Brought up, and read the First time.
Question proposed [this day], That the clause be read a Second time.
Question again proposed.
The Chairman: I remind the Committee that with this we are discussing the following: Government new clause 43—Disclosure orders for purpose of executing warrants.
Government new clause 44—Procedure on breach of community penalty etc.
Government new schedule 2—Powers of authorised officers executing warrants.
Government new schedule 3—Procedure on breach of community penalty etc.
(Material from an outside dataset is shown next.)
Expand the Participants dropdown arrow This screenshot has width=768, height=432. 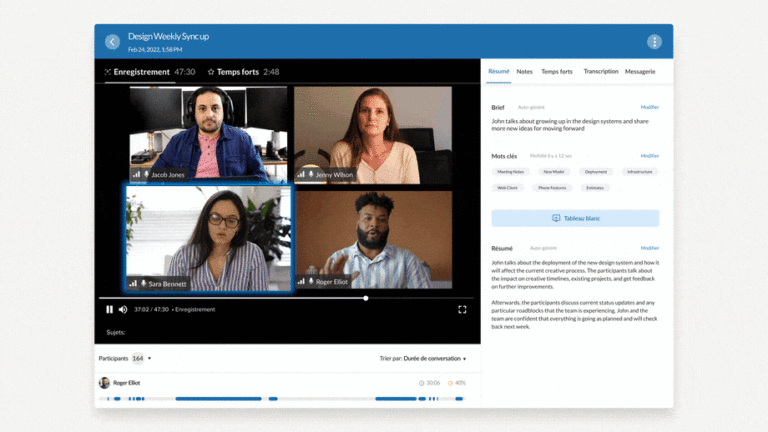[150, 358]
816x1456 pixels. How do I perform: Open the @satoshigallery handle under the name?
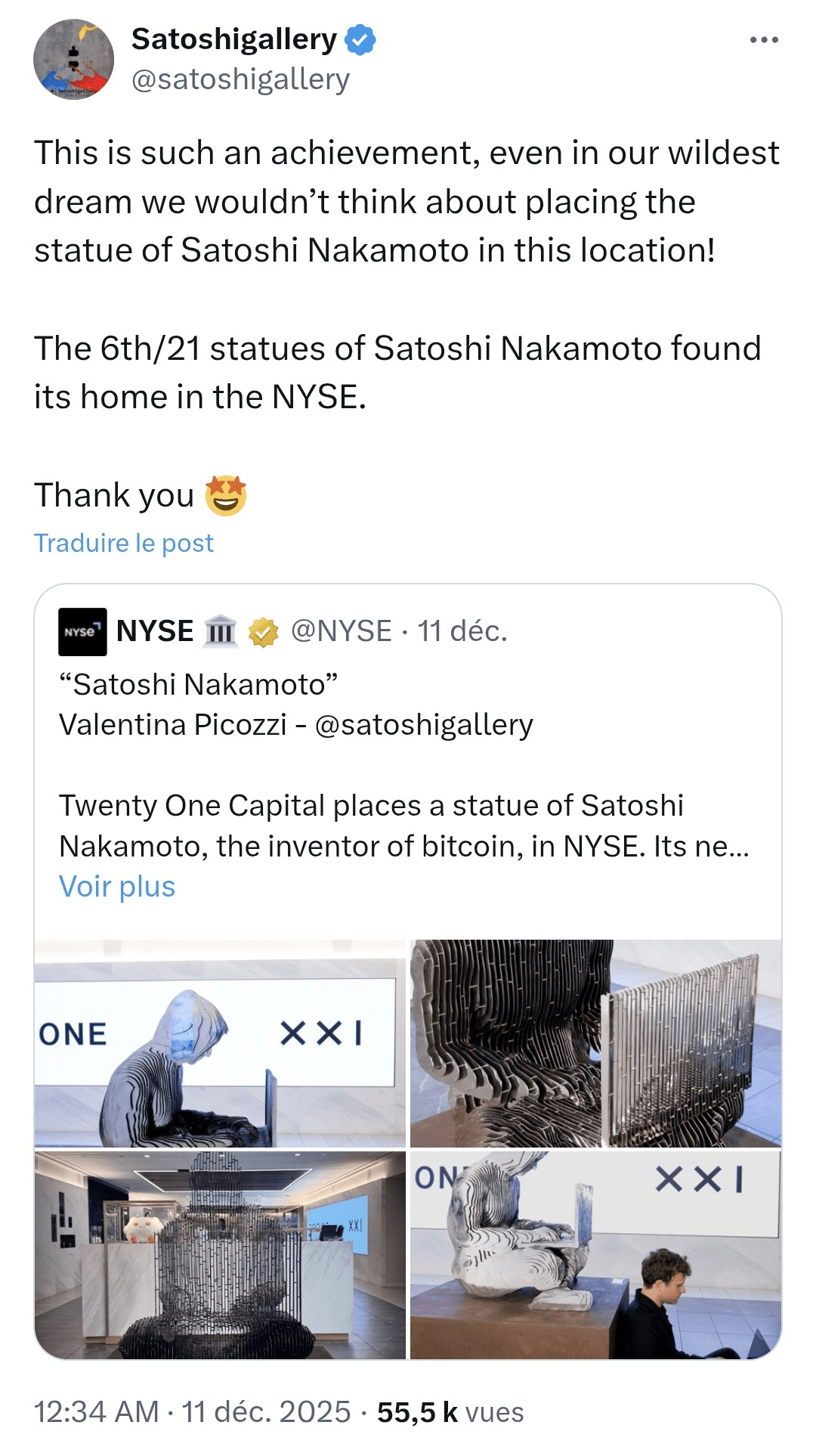240,79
Government amendments Nos. 125 and 126.
Mr. David Heath (Somerton and Frome) (LD): I welcome you to the Committee this afternoon, Dame Marion. I was exploring the difficulties that could flow from Government new clause 42 and new schedule 2, which deal with the powers of authorised officers executing warrants. I was explaining my concerns about an individual who is probably very skilled and conscientious in what they do, but who nevertheless has not been trained and does not work within structures such as those of a police force, in which someone who holds the office of constable would work. The hon. Member for Beaconsfield (Mr. Grieve) appropriately widened the concerns, and it is a substantial concern to me that such an individual would not be trained in arrest. They will be trained if they have a good employer, but not all of them will necessarily be trained in that area.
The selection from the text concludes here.